Next, we tested whether fitting other parameters of the obscurer improves our spectral fits. By freeing the covering fraction of the cold phase of the obscurer (which has a much lower value than that of the warm phase), our fits did not improve and the covering fraction often became unconstrained. We thus kept the covering fraction of the cold phase of the obscurer fixed to its initial value throughout our modelling as XRT spectrum is much less sensitive to this weaker phase than the more prominent warm phase of the obscurer. We discuss the significance of this assumption in Sect. 5.1. Hereafter, obscurer Cf refers to the covering fraction of the warm phase of the obscurer. We then checked whether freeing the column densities NH of the obscurer components improves our fits. However, we did not observe any significant improvement in our fits and the NH values became weakly constrained. We then tried another scenario, in which the covering fractions of the components were fixed to their initial values, and instead their NH were fitted. But in this case, for most datasets we obtained a worse fit. So in our modelling we have kept NH of the obscurer components fixed to the best-fit values obtained by K14 from the stacked summer 2013 spectra, and allowed Cf of the obscurer to vary. In Sect. 4 we will show that the rms variability produced by changes in the Cf of the obscurer is indeed consistent with the observed rms spectra of NGC 5548.
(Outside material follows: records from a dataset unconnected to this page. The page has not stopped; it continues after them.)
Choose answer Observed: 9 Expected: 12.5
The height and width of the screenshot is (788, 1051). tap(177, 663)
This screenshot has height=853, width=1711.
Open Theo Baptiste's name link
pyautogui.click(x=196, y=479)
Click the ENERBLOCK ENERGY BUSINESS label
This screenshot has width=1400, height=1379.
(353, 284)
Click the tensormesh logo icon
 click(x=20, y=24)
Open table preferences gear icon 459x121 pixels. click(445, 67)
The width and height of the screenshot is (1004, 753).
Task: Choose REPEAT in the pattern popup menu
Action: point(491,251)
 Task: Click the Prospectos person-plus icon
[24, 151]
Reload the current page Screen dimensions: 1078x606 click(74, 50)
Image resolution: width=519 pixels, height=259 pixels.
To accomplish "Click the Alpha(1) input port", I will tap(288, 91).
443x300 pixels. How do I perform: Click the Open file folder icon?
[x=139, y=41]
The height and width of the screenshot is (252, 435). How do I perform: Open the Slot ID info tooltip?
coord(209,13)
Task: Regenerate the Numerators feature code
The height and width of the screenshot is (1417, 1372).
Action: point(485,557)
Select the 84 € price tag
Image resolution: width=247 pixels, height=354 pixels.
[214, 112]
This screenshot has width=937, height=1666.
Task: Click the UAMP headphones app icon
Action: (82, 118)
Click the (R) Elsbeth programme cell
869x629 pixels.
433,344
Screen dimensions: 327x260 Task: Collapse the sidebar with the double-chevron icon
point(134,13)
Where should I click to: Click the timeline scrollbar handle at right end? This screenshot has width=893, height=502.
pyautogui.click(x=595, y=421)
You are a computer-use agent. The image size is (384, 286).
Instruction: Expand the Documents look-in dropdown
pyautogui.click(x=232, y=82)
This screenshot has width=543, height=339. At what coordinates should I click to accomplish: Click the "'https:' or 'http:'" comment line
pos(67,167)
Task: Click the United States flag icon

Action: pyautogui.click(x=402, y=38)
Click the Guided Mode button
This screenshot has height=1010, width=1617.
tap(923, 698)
Next, we checked for possible variability of Tseed, Te and τ of the comt component, and whether freeing these parameters improve our broadband spectral fits. We found that freeing Tseed helps in making a better fit to the optical/UV (UVOT and HST COS) data in some observations, particularly when the UV flux had a flare-up. We thus left Tseed as a free parameter in our modelling. On the other hand, freeing Te and τ did not make a statistically significant difference to our fits. Therefore, we froze Te and τ to avoid unnecessary free parameters and kept them fixed to their initial values. Indeed varying the normalisation and Tseed of comt is sufficient to provide a good fit to the optical/UV data and the soft X-ray excess in all our datasets. At the final step, the goodness of our fits was re-examined. In all the observations, the data were well fitted with good C-statistic values. In addition to examining the C-statistic output, the quality of our best-fits was also inspected visually at the end to make sure all optical/UV and X-ray data were properly fitted.

In Fig. 3, we show a typical example of one set of Swift (XRT and UVOT) and HST COS spectral data (time-averaged over ten days), together with its best-fit broadband model. To find out how individual model spectral components contribute to the global broadband model used in this paper, see Figs. 5 and 10 in Paper I. In total, a series of 93 sets of such stacked data were fitted using a batch processing script incorporating our broadband model described above. Figure 4 illustrates the variability of the fitted parameters of our broadband spectral model of the continuum and obscuration. The obtained and expected C-statistic values (see the SPEX manual for their definitions) are also provided in this figure. Additionally, the X-ray hardness ratio R and the observed flux in the UVOT UVW2 filter are also displayed for comparison with the derived parameters. We examine the variability of the model parameters of Fig. 4 in Sect. 3.1.

thumbnail Fig. 4

Variability of the parameters derived from broadband spectral modelling of Swift and HST COS data of NGC 5548 in Sect. 3. The X-ray hardness ratio R and the UVW2 flux are also displayed on the top two panels for comparison. On the vertical axis of each panel the name of the corresponding parameter is given. The normalisation of the warm Comptonisation (comt) component (modelling the optical/UV continuum and the soft X-ray excess) is shown in units of 1056 photons s-1 keV-1. The power-law (pow) normalisation is in 1052 photons s-1 keV-1 at 1 keV. In the bottom panel, the goodness of the fits are shown, with blue open circles indicating the obtained C-stat and the filled red circles indicating the expected C-stat with its rms uncertainties. The range of the above time-series is from 1 February 2012 to 4 February 2015. The vertical dotted lines in green indicate two interesting periods in 2013 and 2014, which were selected for the temporal variability analysis of Sect. 4 and production of rms spectra in Fig. 8. The vertical dashed lines in black indicate the start of each year for reference. The horizontal dashed lines in magenta represent the averages from previous years (2005 and 2007 Swift data from the unobscured epoch) derived in this work with the same model.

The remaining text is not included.